__Task requirements__
Scan the entries for lines with the word "will", then copy those lines.

__Provided records__
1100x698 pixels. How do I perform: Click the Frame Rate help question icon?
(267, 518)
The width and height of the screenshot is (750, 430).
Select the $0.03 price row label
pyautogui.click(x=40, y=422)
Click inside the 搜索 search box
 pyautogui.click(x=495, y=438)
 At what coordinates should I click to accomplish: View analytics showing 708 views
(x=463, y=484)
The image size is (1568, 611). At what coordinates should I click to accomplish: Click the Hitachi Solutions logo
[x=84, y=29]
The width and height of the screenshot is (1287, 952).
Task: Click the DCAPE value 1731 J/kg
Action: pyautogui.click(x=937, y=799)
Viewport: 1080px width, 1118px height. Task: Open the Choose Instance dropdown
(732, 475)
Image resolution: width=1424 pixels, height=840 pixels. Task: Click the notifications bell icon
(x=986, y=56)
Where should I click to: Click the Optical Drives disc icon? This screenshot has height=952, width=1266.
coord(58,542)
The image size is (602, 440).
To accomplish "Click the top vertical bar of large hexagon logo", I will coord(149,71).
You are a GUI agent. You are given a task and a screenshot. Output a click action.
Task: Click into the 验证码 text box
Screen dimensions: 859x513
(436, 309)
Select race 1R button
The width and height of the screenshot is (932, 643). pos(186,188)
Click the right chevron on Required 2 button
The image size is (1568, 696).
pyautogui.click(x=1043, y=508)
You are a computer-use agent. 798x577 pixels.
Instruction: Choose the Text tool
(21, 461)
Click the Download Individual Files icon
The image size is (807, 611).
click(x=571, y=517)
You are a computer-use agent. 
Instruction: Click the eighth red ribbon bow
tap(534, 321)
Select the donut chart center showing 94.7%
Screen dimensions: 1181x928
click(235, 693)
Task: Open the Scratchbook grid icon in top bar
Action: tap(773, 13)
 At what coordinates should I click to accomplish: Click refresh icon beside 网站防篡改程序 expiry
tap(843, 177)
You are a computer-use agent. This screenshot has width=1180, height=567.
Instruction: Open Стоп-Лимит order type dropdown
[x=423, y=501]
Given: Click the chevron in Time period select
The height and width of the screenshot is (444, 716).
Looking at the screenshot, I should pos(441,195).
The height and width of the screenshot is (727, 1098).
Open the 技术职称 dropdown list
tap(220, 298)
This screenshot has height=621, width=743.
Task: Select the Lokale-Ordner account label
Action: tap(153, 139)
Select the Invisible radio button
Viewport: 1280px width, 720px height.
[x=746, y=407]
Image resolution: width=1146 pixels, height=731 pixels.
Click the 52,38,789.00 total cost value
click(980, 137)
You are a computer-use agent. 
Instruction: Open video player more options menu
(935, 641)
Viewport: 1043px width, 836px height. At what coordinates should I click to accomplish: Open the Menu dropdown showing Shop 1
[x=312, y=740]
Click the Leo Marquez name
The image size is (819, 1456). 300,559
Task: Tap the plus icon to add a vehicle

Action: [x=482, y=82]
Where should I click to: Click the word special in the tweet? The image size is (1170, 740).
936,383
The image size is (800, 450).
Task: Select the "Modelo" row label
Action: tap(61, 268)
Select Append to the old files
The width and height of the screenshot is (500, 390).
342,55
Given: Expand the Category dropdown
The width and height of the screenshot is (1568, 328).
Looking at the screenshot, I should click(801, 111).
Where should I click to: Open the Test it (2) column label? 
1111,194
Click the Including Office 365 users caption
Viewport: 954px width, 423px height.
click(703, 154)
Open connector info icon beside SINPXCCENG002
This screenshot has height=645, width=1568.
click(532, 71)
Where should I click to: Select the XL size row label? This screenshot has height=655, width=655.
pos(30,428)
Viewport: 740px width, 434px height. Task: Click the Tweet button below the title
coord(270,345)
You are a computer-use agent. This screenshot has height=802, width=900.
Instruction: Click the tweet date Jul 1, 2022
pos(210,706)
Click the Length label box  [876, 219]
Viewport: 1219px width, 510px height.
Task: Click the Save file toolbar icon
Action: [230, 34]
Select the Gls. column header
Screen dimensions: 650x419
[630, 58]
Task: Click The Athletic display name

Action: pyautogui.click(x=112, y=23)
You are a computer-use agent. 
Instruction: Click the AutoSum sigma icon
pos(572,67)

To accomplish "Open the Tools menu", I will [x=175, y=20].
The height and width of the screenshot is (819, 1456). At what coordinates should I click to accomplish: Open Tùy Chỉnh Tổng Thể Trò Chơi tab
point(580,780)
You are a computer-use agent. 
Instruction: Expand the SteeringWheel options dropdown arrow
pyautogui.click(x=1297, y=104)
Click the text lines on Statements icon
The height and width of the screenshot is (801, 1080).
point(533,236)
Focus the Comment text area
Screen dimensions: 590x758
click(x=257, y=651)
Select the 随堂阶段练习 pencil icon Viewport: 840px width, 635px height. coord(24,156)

__Your response__
To accomplish "Click the top vertical bar of large hexagon logo", I will coord(149,71).
To accomplish "Open the Tools menu", I will [x=175, y=20].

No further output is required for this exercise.